• **DOCUMENT EXTRACT**
The Brits have always been a busy bunch, pioneering a range of zany innovations that enrich our lives. Here’s our pick of the best:


Pimm’s was first produced in 1823, by James Pimm, a farmer’s son who became the owner of an oyster bar in the City of London.

Pimm offered his tea-coloured, gin-based tonic as an aid to digestion. Six types of Pimm’s, each based on a different spirit, were soon developed.

Today, Pimm’s No. 1 (gin) and Winter Pimm’s (brandy) are the most popular.

Tidbit: Pimm’s No. 1 (main image) is the favourite drink of the English summer, particularly at Royal Ascot and Henley Regatta.

2. Viagra

The erectile dysfunction drug, also known as sildenafil citrate, was first synthesised by pharmaceutical chemists working for drug company Pfizer at a facility in Sandwich, Kent.

It was initially studied for use in hypertension and angina, but while clinical trials showed a lack of results in these treatments, the drug was shown to put the lead back in pencils.

Tidbit: Viagra is sometimes taken by users of MDMA or ecstasy in an attempt to reverse the side-effect of erectile dysfunction. This is referred to as a ‘trail mix’.

3. Cat’s eyes

The retroreflective safety device used in road marking originated in the UK in 1933 and is today used all over the world.

The inventor of cat’s eyes was Percy Shaw of Halifax, West Yorkshire, who was inspired by the eyeshine reflecting from the eyes of a cat sitting by the side of the road on a dark night.

• **YOUR TASK**
Quote the piece on British inventions word for word from "The erectile dysfunction" to "a dark night.". The records have nothing to do with the piece on British inventions.

• **DATA FOR ANALYSIS**
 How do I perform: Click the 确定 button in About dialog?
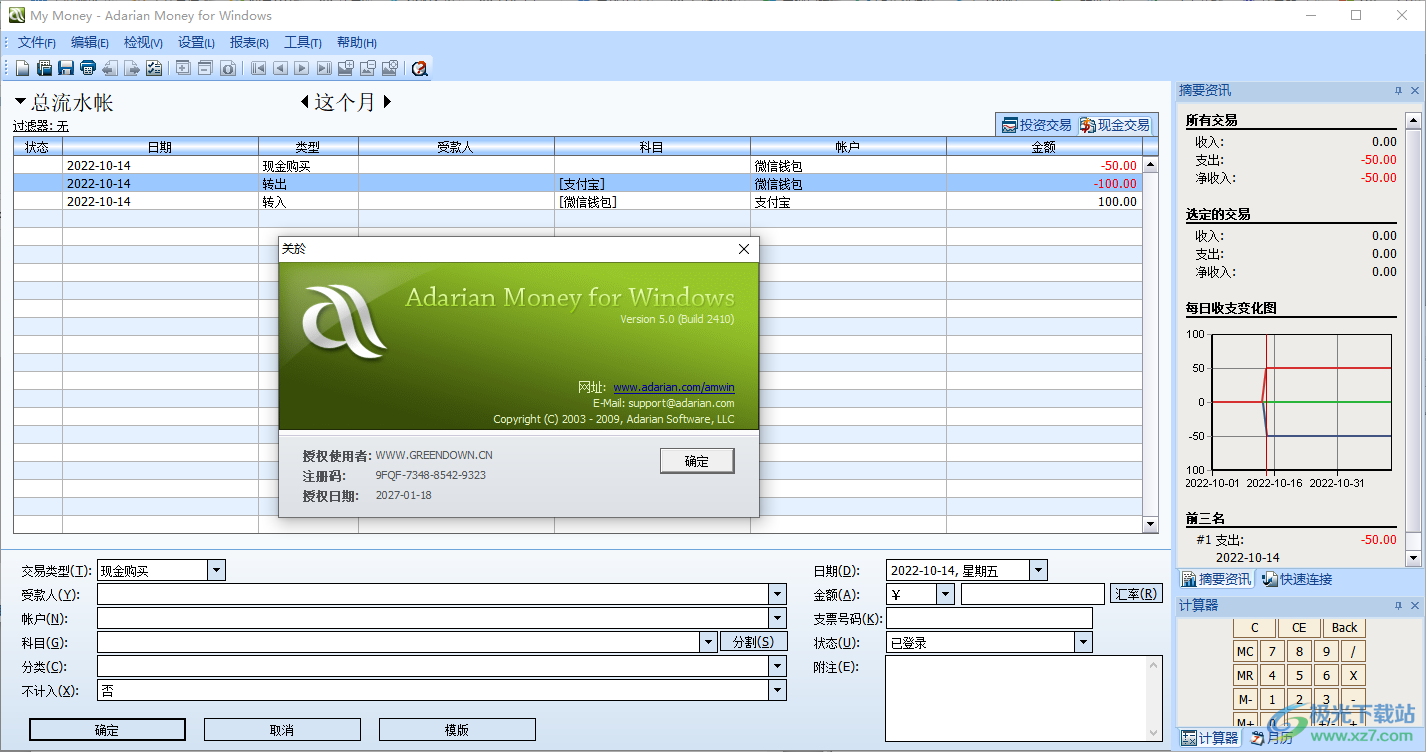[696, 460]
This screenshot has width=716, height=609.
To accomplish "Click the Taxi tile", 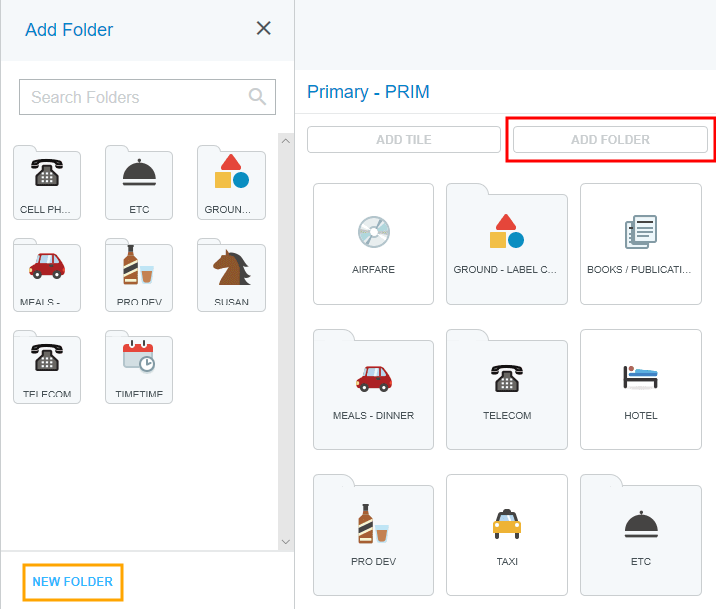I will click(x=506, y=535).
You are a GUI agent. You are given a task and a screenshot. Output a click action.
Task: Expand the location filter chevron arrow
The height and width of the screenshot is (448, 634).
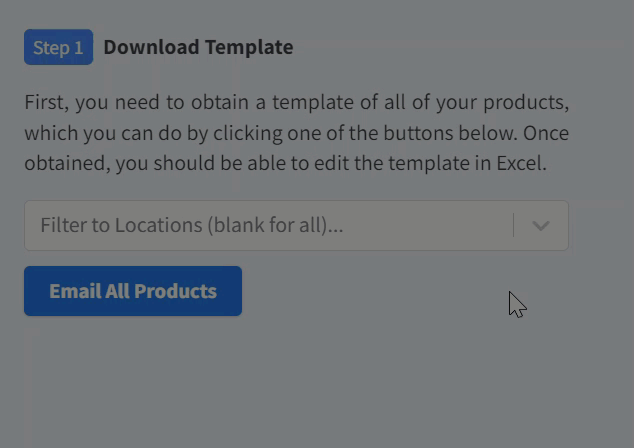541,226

• **RESPONSE**
The erectile dysfunction drug, also known as sildenafil citrate, was first synthesised by pharmaceutical chemists working for drug company Pfizer at a facility in Sandwich, Kent.

It was initially studied for use in hypertension and angina, but while clinical trials showed a lack of results in these treatments, the drug was shown to put the lead back in pencils.

Tidbit: Viagra is sometimes taken by users of MDMA or ecstasy in an attempt to reverse the side-effect of erectile dysfunction. This is referred to as a ‘trail mix’.

3. Cat’s eyes

The retroreflective safety device used in road marking originated in the UK in 1933 and is today used all over the world.

The inventor of cat’s eyes was Percy Shaw of Halifax, West Yorkshire, who was inspired by the eyeshine reflecting from the eyes of a cat sitting by the side of the road on a dark night.